An eyeshield, also referred to as a visor, is a piece of gridiron football equipment that was invented in the 1980s. In the mid 1990s, as an effort to prevent brain and head injuries, headgear became mandatory in the game of football. The eyeshield was created to protect the eyes of football players during games and practices. It is a curved piece of plastic that attaches to the front of a football helmet. Safety equipment such as the facemask, eyeshields, and other face shields have been adopted over time to prevent player injury. The eyeshield leaves the mouth exposed, but covers the eyes and nose. The piece of equipment is made from various materials and by many different brands. Only clear eyeshields are permitted for use in high school football games because eyes need to be seen while checking for a concussion. For college-level players, the eyeshield may be tinted for players with eye problems.

== Production ==
The first football visors were made by Oakley. Eyeshields can be made out of plutonite, which is a synthetic material that contributes to its great durability compared to other eyeshields made out of polycarbonate. The eye wear can also be injection-molded, which gives curvature and allows the lenses to reflect glare and enable the players to have increased visibility in most weather conditions. But most eyeshields are made out of polycarbonate. All visors are made curved in order to cover the entire eye area, shielding it from injury and light. Other well-known brands of eyeshields include Nike, Under Armour. To provide a clear view, most eyeshields are wrapped. Another way of providing a clear view to players is using APVX material, which also makes the lens less likely to crack. A shock dampening attachment reduces damage to the eyewear, making it strong and able to withstand hard impact.

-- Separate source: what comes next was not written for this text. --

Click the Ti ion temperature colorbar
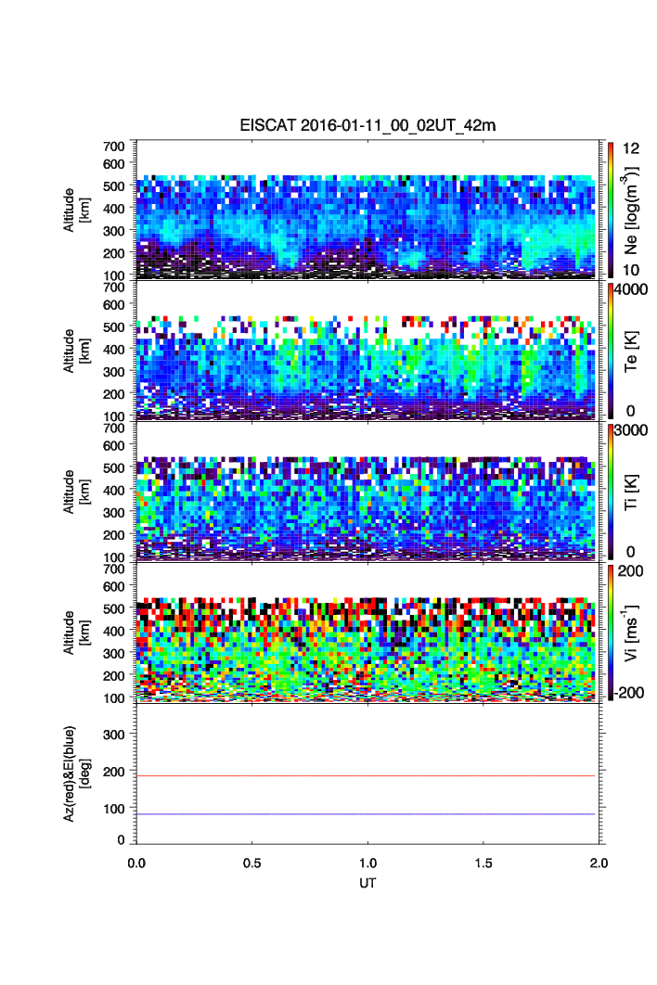The image size is (657, 985). pos(610,491)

Most eyeshields are created universal so they can fit almost all helmets and do not require special tools to install. Most tinted visors come in 20,45, and 60 percent. Polarized tints block different UVA, UVC, and UVB rays and harmful blue lights. Eyeshields come in a variety of shades: amber, blue, metallic silver and golds, black, polarized and even rainbow.

== Rules ==
Only clear eyeshields are permitted in high school football because eyes are needed to be seen while checking for a concussion. For college level players, the eyeshield may be tinted for players with eye problems. The NFL allows dark visors to be worn and reflective mirrors but does not allow colored or iridium visors. Tinted visors were banned from the NFL for 20 years until 2019 when they became legal again.

== Durability ==
The durability of eyeshields were tested when eye specialists at Ohio State University used an air cannon to hurl baseballs at the visors. The impact was designed to mimic a force similar to being kicked in the face, a common occurrence during football play. The tested shields successfully maintained their structural integrity after being hit with baseballs that were propelled at velocities of up to 218 ft per second (150 miles per hour).

== Adjustments ==
In 2019, optometrists and ophthalmologists at the University of Alabama at Birmingham worked together with BlazerAthletics to not only create visors to help vision-challenged football players, but also adjusted the rule book to allow players with eye problems to be able to wear the eyeshields during games. The special visors will assist football players that have medical-related light sensitivity to be able to play the game. Taylon Lewis, 11 at the time, was greatly impacted by this. He was born with albinism and suffers from light sensitivity because he naturally has no melanin in either of his irises to block the sun.